Le coréalisateur du Prénom a dirigé Guy Bedos dans La Jungle. Il s’en souvient avec émotion.
En 2006, Matthieu Delaporte réalise La Jungle, une comédie générationnelle dans laquelle deux branleurs (Patrick Mille et Guillaume Gallienne) parient avec le père de l’un deux qu’ils sont capables de se débrouiller par eux-mêmes pendant une semaine. Ce père intraitable est joué par Guy Bedos, qui effectuait là son grand retour au cinéma neuf ans après Sous les pieds des femmes -on ne compte pas son caméo dans Les clés de bagnole, en 2003. Une comédie coécrite avec son complice Alexandre de la Patellière (avec lequel il signera Le Prénom et Le meilleur reste à venir) qui a permis à Matthieu Delaporte de travailler avec l’une de ses idoles.

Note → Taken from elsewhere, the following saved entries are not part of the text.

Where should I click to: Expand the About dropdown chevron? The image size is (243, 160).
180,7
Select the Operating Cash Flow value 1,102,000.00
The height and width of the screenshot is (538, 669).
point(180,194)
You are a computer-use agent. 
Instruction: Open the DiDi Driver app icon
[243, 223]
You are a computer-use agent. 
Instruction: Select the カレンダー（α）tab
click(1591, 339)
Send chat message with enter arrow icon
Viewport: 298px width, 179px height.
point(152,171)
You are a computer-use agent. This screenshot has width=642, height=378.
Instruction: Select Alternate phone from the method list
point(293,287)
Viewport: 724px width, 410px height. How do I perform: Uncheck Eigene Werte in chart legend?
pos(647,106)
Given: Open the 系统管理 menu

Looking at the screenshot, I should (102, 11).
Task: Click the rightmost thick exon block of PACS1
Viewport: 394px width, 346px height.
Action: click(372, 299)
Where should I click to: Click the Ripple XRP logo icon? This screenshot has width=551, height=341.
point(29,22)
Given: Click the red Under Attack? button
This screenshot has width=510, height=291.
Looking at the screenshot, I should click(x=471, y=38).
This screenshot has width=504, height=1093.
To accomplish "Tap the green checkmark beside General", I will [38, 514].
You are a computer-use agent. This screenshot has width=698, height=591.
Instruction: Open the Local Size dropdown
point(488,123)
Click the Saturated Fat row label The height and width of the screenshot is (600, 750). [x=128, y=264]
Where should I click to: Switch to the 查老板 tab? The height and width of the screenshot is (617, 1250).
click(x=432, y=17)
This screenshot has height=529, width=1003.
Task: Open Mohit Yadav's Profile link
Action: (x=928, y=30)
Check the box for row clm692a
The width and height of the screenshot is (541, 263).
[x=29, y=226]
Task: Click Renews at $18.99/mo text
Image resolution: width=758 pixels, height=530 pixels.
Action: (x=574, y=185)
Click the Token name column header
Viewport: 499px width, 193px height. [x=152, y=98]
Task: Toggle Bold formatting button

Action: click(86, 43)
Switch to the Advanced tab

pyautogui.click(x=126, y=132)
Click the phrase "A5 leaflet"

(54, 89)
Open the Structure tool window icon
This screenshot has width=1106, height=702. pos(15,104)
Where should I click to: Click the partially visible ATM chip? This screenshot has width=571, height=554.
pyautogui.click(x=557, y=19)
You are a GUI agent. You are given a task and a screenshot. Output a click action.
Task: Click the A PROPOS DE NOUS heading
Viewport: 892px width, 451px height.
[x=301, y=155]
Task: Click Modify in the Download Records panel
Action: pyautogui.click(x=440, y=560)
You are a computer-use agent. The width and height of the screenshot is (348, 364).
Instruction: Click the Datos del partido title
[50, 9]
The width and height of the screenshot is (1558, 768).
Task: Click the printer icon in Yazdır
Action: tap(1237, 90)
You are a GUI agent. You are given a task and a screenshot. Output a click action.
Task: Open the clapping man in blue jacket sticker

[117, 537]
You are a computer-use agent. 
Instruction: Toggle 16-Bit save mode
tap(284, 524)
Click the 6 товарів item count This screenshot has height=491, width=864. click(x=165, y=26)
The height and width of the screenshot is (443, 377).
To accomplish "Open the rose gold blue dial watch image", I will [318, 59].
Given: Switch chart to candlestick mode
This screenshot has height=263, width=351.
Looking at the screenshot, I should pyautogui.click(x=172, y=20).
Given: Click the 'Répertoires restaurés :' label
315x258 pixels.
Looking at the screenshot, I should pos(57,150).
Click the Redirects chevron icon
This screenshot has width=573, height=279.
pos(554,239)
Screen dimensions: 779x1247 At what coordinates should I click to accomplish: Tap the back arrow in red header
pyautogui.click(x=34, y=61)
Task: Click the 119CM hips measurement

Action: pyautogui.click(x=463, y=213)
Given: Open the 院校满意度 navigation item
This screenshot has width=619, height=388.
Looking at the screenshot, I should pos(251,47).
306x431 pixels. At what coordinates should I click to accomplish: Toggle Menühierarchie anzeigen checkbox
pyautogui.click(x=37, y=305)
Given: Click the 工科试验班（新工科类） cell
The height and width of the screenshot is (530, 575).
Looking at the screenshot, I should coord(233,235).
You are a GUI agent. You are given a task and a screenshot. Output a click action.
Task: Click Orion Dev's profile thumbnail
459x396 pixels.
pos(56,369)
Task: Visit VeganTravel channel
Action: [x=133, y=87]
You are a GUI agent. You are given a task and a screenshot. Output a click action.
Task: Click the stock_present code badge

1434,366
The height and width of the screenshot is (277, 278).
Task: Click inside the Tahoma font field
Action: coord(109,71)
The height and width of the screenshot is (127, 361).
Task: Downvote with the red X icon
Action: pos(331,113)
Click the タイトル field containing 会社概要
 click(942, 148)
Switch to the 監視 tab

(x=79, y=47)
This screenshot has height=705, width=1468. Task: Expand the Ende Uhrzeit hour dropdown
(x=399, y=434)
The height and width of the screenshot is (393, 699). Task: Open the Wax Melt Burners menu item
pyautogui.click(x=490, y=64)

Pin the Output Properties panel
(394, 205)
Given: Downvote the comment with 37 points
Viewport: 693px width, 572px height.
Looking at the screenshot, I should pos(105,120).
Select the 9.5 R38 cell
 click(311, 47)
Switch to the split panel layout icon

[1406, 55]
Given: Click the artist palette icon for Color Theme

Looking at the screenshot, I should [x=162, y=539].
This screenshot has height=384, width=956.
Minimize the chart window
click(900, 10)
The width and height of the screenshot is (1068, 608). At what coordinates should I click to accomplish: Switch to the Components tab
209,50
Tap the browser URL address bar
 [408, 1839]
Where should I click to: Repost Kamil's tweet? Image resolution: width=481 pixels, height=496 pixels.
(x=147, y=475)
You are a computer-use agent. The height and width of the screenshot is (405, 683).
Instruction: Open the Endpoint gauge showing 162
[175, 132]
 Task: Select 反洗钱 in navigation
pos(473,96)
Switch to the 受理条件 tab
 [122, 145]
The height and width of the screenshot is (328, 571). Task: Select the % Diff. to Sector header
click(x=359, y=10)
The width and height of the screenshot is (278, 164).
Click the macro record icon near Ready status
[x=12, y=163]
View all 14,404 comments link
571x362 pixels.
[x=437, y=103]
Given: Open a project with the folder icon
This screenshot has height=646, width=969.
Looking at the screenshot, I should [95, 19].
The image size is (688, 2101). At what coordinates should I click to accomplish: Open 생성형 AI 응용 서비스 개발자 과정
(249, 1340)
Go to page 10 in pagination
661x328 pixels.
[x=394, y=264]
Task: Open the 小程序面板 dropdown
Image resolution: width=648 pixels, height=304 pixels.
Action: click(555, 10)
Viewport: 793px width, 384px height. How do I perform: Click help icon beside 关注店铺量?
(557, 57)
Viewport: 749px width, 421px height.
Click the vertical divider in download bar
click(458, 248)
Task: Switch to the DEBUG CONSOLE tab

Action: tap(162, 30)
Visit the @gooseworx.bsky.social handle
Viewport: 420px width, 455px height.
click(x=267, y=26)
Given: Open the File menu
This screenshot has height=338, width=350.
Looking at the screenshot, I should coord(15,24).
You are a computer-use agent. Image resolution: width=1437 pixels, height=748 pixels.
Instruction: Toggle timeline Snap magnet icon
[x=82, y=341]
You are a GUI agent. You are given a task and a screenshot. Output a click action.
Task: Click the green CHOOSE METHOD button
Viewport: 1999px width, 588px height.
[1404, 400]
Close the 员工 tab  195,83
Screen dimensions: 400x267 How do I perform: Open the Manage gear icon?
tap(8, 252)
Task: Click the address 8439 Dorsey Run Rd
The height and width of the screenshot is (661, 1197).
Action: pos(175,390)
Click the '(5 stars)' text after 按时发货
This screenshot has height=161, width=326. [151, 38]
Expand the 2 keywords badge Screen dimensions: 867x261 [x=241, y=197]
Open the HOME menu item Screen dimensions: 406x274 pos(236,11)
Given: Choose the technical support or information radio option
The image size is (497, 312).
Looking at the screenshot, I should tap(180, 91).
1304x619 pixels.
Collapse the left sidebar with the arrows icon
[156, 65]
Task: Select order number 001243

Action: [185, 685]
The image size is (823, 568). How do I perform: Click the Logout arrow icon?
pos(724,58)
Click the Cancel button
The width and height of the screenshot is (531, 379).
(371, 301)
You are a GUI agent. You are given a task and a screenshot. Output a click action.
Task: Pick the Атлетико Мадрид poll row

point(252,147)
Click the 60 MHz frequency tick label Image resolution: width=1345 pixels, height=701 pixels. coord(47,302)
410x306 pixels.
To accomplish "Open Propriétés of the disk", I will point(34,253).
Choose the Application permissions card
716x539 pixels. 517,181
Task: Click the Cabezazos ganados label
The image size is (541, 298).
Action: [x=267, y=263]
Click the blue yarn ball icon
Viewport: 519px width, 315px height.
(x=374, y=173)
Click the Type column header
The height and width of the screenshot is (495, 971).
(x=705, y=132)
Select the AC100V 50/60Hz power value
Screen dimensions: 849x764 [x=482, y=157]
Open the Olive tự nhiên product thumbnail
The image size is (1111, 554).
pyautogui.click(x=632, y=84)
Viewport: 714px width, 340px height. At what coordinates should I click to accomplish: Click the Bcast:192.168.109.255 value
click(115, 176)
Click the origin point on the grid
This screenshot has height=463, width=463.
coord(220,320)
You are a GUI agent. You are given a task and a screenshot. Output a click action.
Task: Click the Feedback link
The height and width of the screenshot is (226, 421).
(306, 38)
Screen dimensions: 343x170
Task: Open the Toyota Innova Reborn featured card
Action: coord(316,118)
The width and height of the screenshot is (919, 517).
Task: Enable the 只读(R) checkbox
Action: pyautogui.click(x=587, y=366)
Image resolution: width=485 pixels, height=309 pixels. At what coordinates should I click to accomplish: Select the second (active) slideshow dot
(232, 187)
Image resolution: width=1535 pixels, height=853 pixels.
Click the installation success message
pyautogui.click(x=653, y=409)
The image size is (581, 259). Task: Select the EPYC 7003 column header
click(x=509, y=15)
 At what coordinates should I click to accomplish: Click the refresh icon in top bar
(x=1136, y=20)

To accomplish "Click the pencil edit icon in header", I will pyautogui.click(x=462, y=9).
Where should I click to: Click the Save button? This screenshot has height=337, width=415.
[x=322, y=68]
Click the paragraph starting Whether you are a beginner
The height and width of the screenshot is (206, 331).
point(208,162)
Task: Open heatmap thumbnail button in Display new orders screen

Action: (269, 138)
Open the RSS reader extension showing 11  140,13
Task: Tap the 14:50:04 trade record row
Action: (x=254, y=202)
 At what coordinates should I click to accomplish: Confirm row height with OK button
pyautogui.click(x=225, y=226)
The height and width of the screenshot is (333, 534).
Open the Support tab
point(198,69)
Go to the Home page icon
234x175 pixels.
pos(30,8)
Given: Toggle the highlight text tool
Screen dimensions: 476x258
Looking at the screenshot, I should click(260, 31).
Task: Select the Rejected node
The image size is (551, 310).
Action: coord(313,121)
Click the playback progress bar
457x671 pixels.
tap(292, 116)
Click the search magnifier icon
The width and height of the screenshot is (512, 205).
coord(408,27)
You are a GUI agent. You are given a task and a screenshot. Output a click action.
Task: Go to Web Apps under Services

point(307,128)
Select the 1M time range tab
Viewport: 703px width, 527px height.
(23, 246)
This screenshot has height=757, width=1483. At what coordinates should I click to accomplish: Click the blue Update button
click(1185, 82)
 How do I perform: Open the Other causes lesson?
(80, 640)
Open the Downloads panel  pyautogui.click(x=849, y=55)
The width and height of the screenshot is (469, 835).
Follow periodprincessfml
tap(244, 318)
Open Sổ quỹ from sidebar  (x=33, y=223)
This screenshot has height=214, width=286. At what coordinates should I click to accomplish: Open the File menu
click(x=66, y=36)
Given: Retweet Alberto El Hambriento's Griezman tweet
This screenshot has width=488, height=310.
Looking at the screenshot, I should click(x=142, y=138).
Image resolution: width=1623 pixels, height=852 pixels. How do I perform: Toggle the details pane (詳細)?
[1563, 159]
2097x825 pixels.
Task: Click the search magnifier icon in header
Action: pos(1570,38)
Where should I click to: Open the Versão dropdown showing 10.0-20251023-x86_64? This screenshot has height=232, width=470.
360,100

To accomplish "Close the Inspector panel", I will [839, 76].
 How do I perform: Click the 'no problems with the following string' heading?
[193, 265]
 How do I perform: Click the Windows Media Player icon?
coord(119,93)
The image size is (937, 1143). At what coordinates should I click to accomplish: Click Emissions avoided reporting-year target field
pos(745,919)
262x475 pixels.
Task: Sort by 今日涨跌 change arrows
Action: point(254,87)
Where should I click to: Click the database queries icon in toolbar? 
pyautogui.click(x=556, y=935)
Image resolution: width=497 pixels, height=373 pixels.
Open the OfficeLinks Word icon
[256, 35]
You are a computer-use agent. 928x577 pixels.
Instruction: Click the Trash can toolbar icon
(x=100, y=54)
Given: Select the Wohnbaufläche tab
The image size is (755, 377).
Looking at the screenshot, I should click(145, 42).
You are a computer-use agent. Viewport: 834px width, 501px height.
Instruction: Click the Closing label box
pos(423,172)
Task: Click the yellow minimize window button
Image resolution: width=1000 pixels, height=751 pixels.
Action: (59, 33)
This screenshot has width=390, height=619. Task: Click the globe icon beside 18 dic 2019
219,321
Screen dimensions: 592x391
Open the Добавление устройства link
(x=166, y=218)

Disparition de Guy BedosInstantanément, quelle image vous vient à l’esprit en pensant à Guy Bedos ?
Celle d’un homme élégant, charmant et bienveillant. Je l’associe à Michel Piccoli et Jean-Loup Dabadie qui viennent de nous quitter. Piccoli nous avait écrit, à Alexandre de la Patellière et moi, une lettre délicieuse après avoir assisté à une représentation du Prénom. Quant à Jean-Loup Dabadie, il nous avait remis le prix de l’Académie Française pour la même pièce. Il y avait chez ces trois hommes quelque chose de très confraternel et paternel. Des types bien, vraiment.
Comment s’est passée la rencontre avec Guy Bedos pour La Jungle ?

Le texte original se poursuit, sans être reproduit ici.